Se c’è un regista capace oggi di filmare la speranza ammantata di disperazione, quell’idealista è Jafar Panahi. In realtà oggi non rende esattamente l’idea, visto che questo è il contrassegno applicato sulle sue storie per immagini almeno dal 2000 con Il cerchio. Un marchio che gli è costato limitazioni creative e due volte la prigione: nel 2010 è stato condannato a sei anni di prigione per “propaganda contro lo Stato”, ma è stato rilasciato dopo tre mesi; nel 2022 è stato arrestato di nuovo e ha scontato sette mesi di detenzione, durante i quali ha subito ore di interrogatori bendato ed è stato torturato.
Privato della vista, ha concentrato tutta la sua attenzione sull’udito: ascoltava ossessivamente ogni indizio sonoro intorno a sé e immaginava l’identità dei suoi carcerieri dal suono della loro voce.

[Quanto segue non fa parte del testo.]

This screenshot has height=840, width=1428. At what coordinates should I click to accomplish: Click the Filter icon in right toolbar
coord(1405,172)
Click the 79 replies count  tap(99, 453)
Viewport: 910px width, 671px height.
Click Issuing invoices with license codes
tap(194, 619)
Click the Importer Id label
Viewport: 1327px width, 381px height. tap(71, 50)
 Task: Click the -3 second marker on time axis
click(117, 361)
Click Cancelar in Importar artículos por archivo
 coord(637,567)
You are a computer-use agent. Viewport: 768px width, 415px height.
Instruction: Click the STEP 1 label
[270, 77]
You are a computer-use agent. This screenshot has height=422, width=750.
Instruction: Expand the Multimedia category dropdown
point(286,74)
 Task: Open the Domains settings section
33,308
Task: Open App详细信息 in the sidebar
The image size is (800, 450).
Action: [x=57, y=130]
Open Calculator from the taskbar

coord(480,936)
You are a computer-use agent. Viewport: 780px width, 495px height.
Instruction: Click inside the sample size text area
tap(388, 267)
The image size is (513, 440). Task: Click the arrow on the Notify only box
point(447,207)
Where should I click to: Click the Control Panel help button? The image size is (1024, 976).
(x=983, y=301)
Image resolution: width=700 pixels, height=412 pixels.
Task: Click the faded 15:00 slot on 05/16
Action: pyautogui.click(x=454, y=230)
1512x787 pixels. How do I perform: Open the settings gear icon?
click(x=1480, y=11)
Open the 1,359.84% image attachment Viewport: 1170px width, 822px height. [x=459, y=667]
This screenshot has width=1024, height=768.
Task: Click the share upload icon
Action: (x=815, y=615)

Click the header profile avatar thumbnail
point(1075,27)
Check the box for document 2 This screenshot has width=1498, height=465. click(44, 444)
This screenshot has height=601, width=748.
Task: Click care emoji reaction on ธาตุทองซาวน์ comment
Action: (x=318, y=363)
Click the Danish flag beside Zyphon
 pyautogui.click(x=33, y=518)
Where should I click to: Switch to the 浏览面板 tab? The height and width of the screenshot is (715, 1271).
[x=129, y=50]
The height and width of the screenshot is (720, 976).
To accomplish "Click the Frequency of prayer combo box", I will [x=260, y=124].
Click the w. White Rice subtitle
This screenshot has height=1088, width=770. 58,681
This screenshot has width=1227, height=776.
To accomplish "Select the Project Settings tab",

Si intravede nell’esperienza autobiografica l’ispirazione di Un semplice incidente ma manca la quota di speranza che confermi il tocco del regista iraniano. Viene in soccorso di nuovo l’arresto del 2022. Non si trattò soltanto mancanza della vista e ricorso all’immaginazione, ma fu un’occasione di condivisione di quell’esperienza con altri 300 prigionieri, quasi tutti oppositori del governo in un modo o nell’altro, ma raramente concordi sul modo migliore per resistere.
Cosa avrebbero fatto lui e i suoi compagni di cella una volta fuori? Come avrebbero reagito agli incidenti che aveva bloccato e dopo aver visto in larga parte umiliate le loro vite? Sono domande complicate e dalle risposte estremamente personali, ma Panahi scopre nei tentativi di affrontare questi quesiti il potenziale per un storia capace di unire dolore e riscatto, sempre sul filo del rasoio.
Tutto sotto gli occhi di un Dio che, in piena notte, fa in modo che una famiglia, di cui si avrà modo di capire il passato nel corso del film, investa un cane sulla strada. È stato, naturalmente, “solo un incidente”, ma la bambina sul sedile posteriore si infuria con il padre. “Dio ce l’ha messo davanti per una ragione,” si giustifica lui, osservando la carcassa dell’animale immersa nel bagliore rosso dei fanali. “Dio non c’entra niente,” ribatte la bambina.
Il ruolo di Dio negli eventi che seguono è in effetti difficile da comprendere, poiché è proprio a causa di quell’incidente che l’uomo si ferma nel magazzino di Vahid, il suo futuro carceriere. Ma, pur arrivando a sciogliere alcune ambiguità, il film trae la sua potenza più viscerale dalle incertezze che abitano il cuore della sua premessa — e non solo dalle incertezze, ma anche dalle verità sovrapposte: il disagio inconciliabile di vivere in un paese in cui le vittime traumatizzate del regime devono convivere come vicini con coloro che continuano a sostenerlo. In questa direzione va il finale, confinando di nuovo la speranza nella disperazione, e aggiungendo una tonalità horror ad una storia sapientemente tenuta tra il dramma e la commedia con una semplicità disarmante.
Come ogni meccanismo della filmografia di Panahi, anche Un semplice incidente si dimostra come un film sulla convivenza delle opposizioni in un regime di costrizione, forse più affievolito rispetto al passato, alimentato da una fiducia adamantina nell’uomo anche quando è impossibile non scorgere, nella misericordia, il veleno e la violenza.